HOW TO COMPLETE THIS TASK>
For the entries below, the result should be an exact transcription of the lines from the one with "2011 (62, 545)" up to and including the one with "No Comments (392, 625)", and only those.

===== INFORMATION =====

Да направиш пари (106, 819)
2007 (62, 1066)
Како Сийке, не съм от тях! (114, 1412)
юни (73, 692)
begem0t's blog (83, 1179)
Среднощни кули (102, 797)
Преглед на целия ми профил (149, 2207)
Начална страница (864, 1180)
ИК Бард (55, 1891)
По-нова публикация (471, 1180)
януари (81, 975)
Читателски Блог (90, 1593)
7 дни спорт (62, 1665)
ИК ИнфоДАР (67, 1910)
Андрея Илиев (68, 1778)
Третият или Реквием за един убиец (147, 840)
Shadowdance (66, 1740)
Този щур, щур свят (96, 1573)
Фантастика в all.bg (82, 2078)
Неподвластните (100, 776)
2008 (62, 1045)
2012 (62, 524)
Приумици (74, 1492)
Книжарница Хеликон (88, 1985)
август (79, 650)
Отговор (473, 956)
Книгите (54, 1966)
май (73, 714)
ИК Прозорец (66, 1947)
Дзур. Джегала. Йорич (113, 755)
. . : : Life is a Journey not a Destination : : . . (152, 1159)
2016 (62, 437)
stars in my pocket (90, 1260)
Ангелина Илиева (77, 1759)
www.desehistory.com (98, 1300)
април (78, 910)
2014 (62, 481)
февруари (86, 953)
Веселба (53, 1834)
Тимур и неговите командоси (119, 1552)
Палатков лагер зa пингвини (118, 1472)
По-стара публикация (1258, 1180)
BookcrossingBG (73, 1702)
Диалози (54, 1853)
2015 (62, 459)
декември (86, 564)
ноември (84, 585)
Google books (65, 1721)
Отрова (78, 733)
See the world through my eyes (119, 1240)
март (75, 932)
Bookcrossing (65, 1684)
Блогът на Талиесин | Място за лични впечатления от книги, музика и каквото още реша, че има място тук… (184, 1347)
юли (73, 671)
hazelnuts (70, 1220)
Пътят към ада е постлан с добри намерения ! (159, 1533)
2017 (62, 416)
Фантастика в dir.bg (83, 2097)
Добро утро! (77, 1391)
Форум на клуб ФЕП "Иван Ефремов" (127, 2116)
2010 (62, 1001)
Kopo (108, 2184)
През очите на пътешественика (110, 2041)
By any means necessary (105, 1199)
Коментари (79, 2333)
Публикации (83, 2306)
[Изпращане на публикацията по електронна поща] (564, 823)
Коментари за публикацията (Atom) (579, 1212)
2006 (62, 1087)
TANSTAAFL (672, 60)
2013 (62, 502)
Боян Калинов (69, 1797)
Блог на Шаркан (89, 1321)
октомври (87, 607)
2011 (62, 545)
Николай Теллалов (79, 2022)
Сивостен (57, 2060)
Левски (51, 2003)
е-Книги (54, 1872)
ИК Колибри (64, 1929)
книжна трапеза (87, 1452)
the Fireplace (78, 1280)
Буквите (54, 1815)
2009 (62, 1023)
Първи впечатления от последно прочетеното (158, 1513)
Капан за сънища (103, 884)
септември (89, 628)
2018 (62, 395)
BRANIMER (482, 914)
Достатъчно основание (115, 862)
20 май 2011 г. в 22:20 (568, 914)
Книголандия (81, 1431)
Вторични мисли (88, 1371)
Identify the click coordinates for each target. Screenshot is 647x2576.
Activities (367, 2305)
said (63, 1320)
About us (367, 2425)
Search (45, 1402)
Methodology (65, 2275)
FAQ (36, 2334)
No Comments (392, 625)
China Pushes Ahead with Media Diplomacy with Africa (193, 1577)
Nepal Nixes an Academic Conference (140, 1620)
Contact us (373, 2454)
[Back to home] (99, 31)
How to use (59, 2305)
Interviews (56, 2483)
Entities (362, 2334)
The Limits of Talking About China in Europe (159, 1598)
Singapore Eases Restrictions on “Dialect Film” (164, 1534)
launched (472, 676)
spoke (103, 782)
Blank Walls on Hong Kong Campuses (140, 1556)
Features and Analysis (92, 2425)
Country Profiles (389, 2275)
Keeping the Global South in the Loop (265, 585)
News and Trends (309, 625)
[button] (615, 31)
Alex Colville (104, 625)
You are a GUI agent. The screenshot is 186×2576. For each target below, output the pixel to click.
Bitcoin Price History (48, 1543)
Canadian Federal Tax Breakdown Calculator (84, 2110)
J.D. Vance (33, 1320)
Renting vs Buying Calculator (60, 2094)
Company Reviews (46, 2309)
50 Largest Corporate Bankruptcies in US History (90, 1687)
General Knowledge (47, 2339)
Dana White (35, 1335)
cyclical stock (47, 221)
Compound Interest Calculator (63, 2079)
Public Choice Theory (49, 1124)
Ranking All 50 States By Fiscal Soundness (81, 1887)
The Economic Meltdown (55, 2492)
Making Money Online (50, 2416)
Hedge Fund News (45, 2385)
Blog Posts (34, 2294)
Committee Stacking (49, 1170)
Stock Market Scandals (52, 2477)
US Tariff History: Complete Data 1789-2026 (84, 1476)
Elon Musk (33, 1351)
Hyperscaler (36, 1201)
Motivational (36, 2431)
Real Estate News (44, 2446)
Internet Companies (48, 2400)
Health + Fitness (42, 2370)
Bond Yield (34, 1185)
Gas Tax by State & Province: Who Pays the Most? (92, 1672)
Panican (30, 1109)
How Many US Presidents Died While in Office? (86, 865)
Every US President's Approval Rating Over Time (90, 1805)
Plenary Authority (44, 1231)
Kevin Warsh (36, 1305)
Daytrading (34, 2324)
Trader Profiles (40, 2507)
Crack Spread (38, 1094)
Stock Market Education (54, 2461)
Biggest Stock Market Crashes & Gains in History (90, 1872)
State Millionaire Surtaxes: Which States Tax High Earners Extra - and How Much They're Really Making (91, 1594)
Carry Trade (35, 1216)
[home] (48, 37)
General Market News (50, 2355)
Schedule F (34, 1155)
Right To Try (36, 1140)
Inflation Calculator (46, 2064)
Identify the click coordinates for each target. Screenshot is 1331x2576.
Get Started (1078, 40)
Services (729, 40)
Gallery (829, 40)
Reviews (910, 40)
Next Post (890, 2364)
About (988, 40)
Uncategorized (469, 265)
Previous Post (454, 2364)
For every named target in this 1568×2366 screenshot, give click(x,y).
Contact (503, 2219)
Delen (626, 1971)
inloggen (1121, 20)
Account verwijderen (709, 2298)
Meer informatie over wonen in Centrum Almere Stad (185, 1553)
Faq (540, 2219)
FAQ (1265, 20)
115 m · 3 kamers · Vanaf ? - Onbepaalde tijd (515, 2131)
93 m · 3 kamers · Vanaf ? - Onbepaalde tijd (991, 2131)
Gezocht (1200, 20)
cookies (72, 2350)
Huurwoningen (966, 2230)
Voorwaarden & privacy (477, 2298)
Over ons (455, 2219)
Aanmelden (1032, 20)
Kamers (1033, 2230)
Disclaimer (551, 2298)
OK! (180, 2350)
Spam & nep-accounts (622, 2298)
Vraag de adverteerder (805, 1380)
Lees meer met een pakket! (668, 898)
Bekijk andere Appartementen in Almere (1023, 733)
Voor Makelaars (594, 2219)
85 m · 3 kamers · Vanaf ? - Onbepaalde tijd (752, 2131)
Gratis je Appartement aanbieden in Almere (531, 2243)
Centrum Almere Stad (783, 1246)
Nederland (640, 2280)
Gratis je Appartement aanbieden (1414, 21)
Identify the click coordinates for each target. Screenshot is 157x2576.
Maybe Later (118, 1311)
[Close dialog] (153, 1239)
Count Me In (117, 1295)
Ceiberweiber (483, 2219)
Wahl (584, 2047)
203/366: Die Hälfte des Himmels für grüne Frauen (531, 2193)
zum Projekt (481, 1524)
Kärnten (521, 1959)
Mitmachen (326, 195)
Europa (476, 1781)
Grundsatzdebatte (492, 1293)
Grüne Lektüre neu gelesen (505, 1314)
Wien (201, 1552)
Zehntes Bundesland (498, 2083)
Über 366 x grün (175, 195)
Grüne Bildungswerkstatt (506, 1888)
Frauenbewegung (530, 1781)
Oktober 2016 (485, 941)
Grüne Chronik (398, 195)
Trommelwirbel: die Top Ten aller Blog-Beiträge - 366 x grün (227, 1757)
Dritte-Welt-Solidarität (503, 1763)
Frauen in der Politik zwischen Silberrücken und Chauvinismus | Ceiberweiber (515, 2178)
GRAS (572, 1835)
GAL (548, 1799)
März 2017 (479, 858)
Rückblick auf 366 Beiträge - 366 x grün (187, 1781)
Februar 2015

=====

RESULT FOR THIS TASK>
2011 (62, 545)
Николай Теллалов (79, 2022)
Сивостен (57, 2060)
Левски (51, 2003)
е-Книги (54, 1872)
ИК Колибри (64, 1929)
книжна трапеза (87, 1452)
the Fireplace (78, 1280)
Буквите (54, 1815)
2009 (62, 1023)
Първи впечатления от последно прочетеното (158, 1513)
Капан за сънища (103, 884)
септември (89, 628)
2018 (62, 395)
BRANIMER (482, 914)
Достатъчно основание (115, 862)
20 май 2011 г. в 22:20 (568, 914)
Книголандия (81, 1431)
Вторични мисли (88, 1371)
Identify the click coordinates for each target. Screenshot is 647x2576.
Activities (367, 2305)
said (63, 1320)
About us (367, 2425)
Search (45, 1402)
Methodology (65, 2275)
FAQ (36, 2334)
No Comments (392, 625)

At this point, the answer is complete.